▶ **Exercise objective**: Look below for the line containing "You are a computer-use" and the line containing "Instruction: Open the エフェクト&プリセット panel"; repeat exactly those two lines and all lines between them, and nothing else.

▶ **Records for this exercise**:
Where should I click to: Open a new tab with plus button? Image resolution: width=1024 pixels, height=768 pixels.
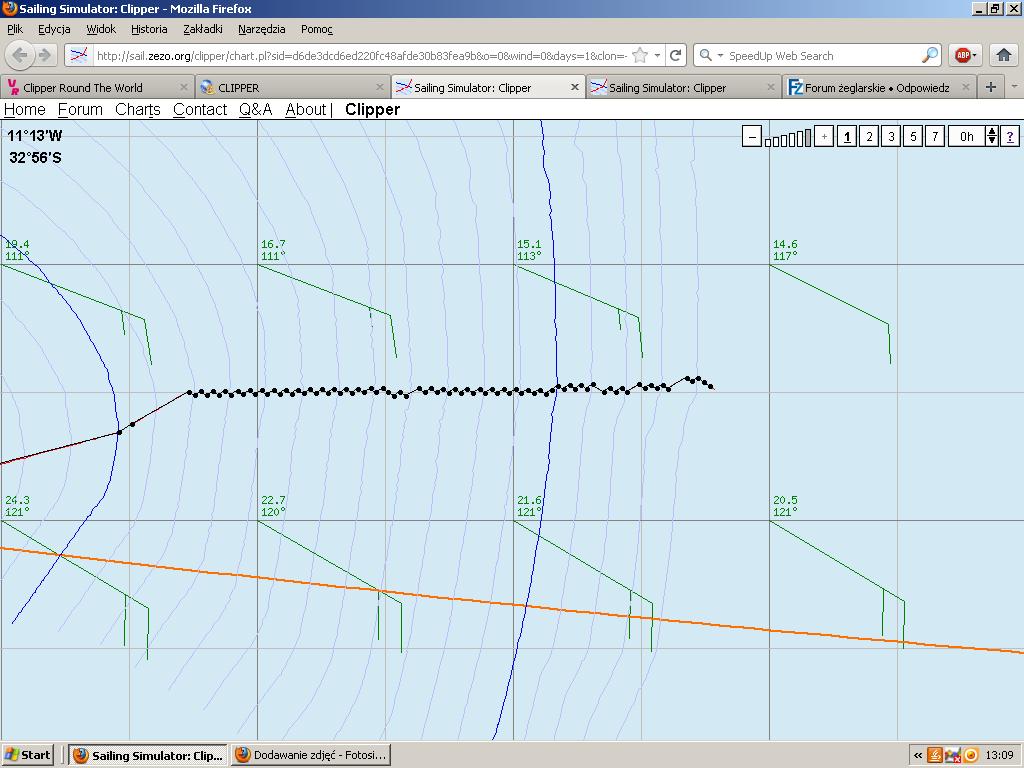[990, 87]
* * *
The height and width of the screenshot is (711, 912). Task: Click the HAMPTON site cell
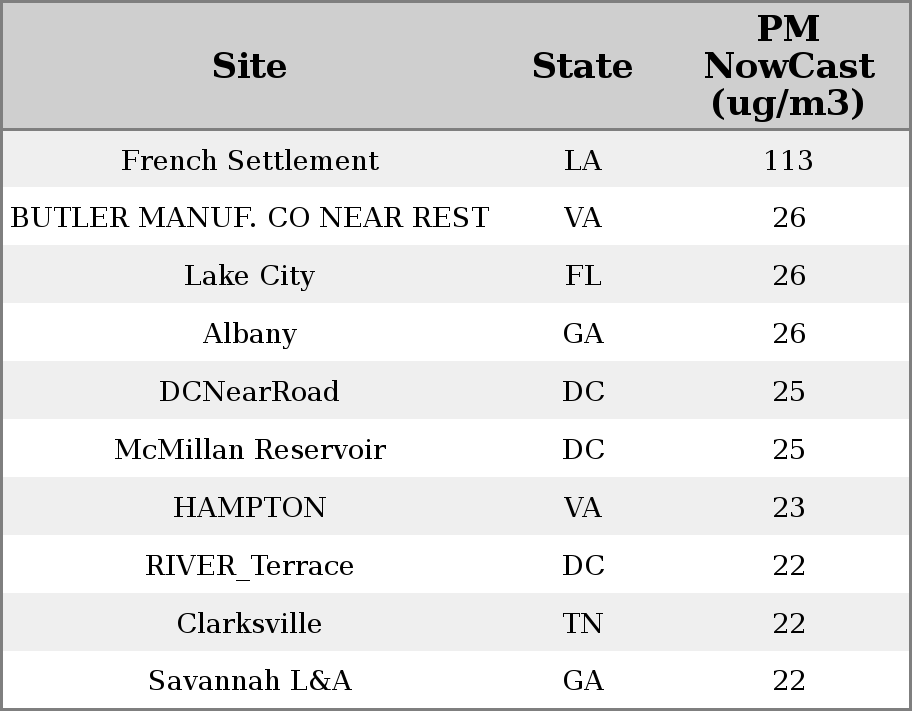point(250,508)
* * *
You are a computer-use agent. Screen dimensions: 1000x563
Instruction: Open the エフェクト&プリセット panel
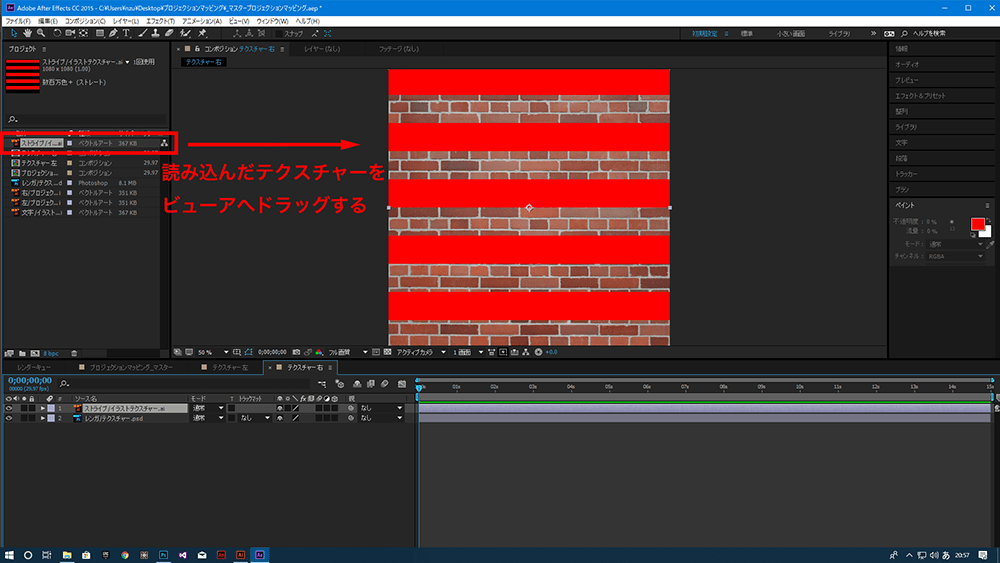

▶ **Output of the task**:
You are a computer-use agent. Screen dimensions: 1000x563
Instruction: Open the エフェクト&プリセット panel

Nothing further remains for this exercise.